Affine equivalent classes of Boolean functions have many applications in modern cryptography and circuit design. Previous publications have shown that affine equivalence on the entire space of Boolean functions can be computed up to 10 variables, but not on the quotient Boolean function space modulo functions of different degrees. Computing the number of equivalent classes of cosets of Reed-Muller code \(\mathcal {R}(1,n)\) is equivalent to classifying Boolean functions modulo linear functions, which can be computed only when n ≤ 7. Based on the linear representation of the affine group \(\mathcal {A}\mathcal {G}{\mathscr{L}}(n,2)\) on the quotient space \(\mathcal {R}(s,n)/\mathcal {R}(k,n)\), we obtain a useful counting formula to compute the number of equivalent classes. Instead of computing the conjugacy classes and representatives directly in \(\mathcal {A}\mathcal {G}{\mathscr{L}}(n,2)\), we reduce the computation complexity by introducing an isomorphic permutation group P_n and performing the computation in P_n. With the proposed algorithm, the number of equivalent classes of cosets of R(1,n) can be computed up to 10 variables. Furthermore, the number of equivalent classes on \(\mathcal {R}(s,n)/\mathcal {R}(k,n)\) can also be computed when − 1 ≤ k < s ≤ n ≤ 10, which is a major improvement and advancement comparing to previous methods.

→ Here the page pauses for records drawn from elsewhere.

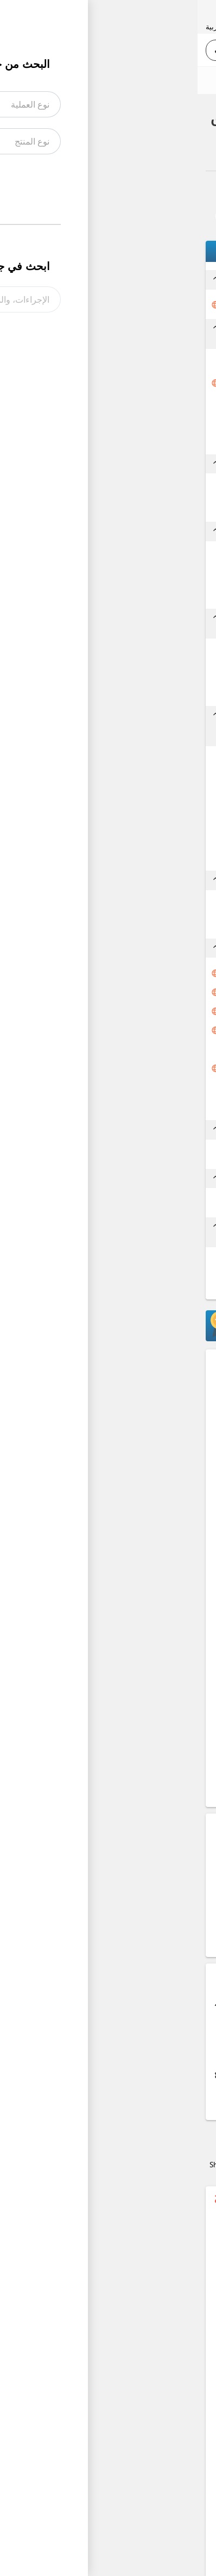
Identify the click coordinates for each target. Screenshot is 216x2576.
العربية (18, 26)
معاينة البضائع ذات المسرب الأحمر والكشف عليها (133, 1049)
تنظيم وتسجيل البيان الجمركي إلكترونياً (125, 992)
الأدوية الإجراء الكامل (105, 153)
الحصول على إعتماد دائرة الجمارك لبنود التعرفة (134, 781)
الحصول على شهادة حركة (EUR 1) (136, 838)
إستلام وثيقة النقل (156, 594)
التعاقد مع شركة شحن (151, 556)
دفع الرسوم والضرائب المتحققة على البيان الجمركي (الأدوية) (129, 1068)
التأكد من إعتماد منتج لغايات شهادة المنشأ (130, 364)
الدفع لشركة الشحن (155, 575)
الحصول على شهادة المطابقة (139, 692)
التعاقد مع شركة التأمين (148, 489)
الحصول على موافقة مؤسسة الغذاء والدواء (130, 1030)
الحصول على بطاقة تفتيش (143, 1087)
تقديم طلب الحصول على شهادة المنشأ (135, 383)
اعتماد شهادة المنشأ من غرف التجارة (139, 441)
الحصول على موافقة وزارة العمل (135, 800)
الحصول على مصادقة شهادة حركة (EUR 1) (140, 1155)
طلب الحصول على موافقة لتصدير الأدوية (134, 305)
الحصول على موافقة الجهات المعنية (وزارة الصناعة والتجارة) (129, 857)
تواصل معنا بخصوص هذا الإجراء (138, 215)
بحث (31, 50)
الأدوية (164, 153)
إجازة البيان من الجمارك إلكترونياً (137, 1011)
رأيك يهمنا (179, 80)
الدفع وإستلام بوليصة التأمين (140, 508)
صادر (195, 153)
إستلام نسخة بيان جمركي (146, 1204)
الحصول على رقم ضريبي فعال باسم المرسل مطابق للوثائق (130, 973)
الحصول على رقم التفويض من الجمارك (139, 819)
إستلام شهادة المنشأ (152, 402)
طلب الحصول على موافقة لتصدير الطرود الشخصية (123, 1263)
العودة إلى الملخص (165, 189)
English (50, 26)
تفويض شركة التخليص (151, 906)
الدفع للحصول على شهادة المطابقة (144, 673)
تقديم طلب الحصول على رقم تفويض (141, 762)
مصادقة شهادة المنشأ (150, 421)
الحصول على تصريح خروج (147, 1106)
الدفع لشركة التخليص (152, 925)
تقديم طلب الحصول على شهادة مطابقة (135, 654)
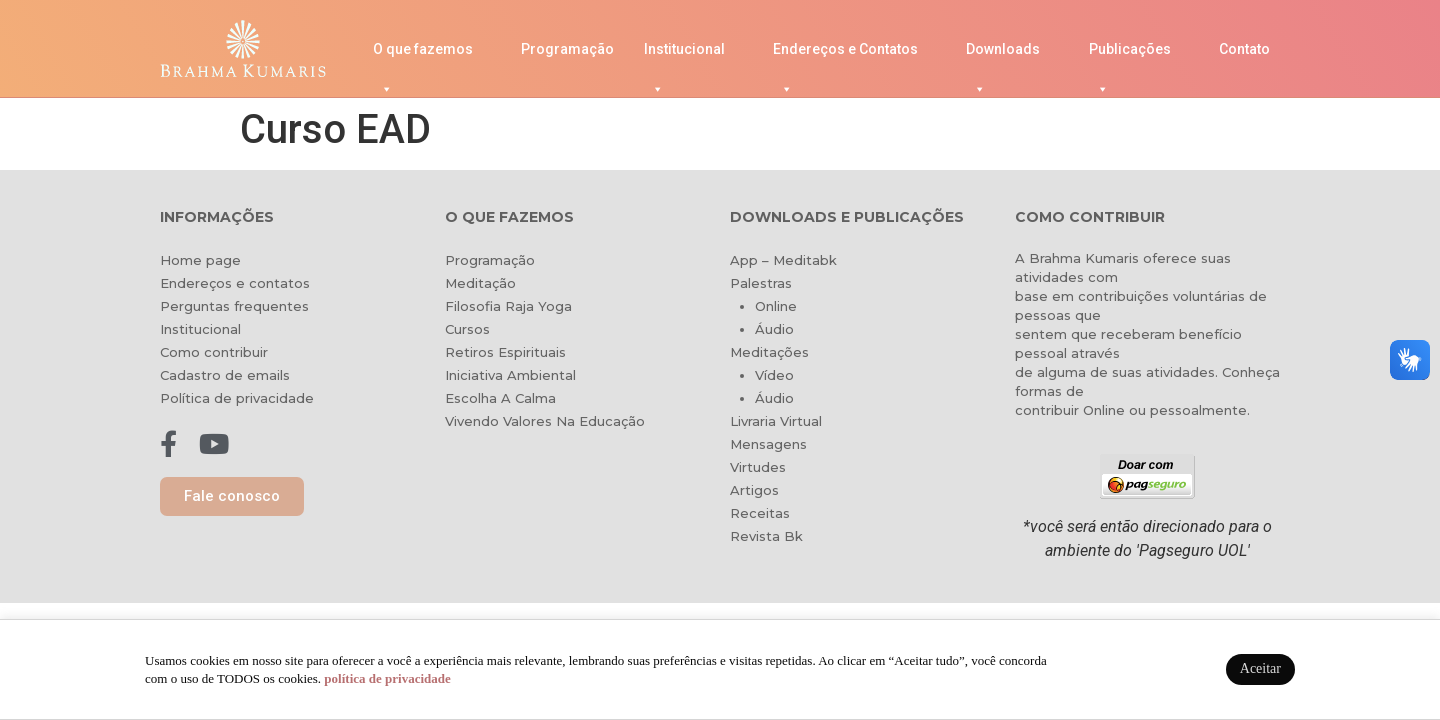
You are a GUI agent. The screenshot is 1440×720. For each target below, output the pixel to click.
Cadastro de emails (225, 375)
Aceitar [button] (1260, 668)
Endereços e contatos (235, 283)
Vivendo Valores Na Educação (545, 421)
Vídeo (774, 375)
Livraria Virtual (776, 421)
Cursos (467, 329)
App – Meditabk (783, 260)
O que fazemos (423, 55)
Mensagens (768, 444)
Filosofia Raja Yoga (508, 306)
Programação (567, 49)
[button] (232, 496)
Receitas (760, 513)
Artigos (754, 490)
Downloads (1003, 55)
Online (776, 306)
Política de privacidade (237, 398)
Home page (200, 260)
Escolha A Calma (500, 398)
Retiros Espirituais (505, 352)
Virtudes (758, 467)
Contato (1244, 49)
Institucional (684, 55)
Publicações (1130, 55)
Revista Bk (766, 536)
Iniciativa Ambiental (510, 375)
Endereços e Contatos (845, 55)
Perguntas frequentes (234, 306)
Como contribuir (214, 352)
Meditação (480, 283)
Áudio (774, 329)
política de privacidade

布尔函数的仿射等效类在现代密码学和电路设计中有许多应用。以前的出版物表明，布尔函数整个空间上的仿射等价关系最多可以计算10个变量，但商数不同的布尔函数空间模函数不能仿射等价。计算等价类的Reed-Muller码陪集的数目\（\ mathcal {R}（1，N）\）等效于布尔函数分类模线性函数，这只能当计算Ñ基于该≤7.商空间\ {\ mathcal {R}（s，n）/ \上仿射组\（\ mathcal {A} \ mathcal {G} {\ mathscr {L}}（n，2）\）的线性表示数学运算{R}（k，n）\），我们获得了一个有用的计数公式来计算等效类的数量。与其直接在\（\ mathcal {A} \ mathcal {G} {\ mathscr {L}}（n，2）\）中直接计算共轭类和表示，我们通过引入同构置换群P _n来降低计算复杂度并在P _n中执行计算。使用所提出的算法，可以计算多达10个变量的R（1，n）陪集的等效类的数量。此外，等价类的对数\（（S，N）\ mathcal {R} / \ mathcal {R}（K，N）\）也可被计算时- 1≤ ķ <小号≤ Ñ ≤10，与以前的方法相比是一个重大改进和进步。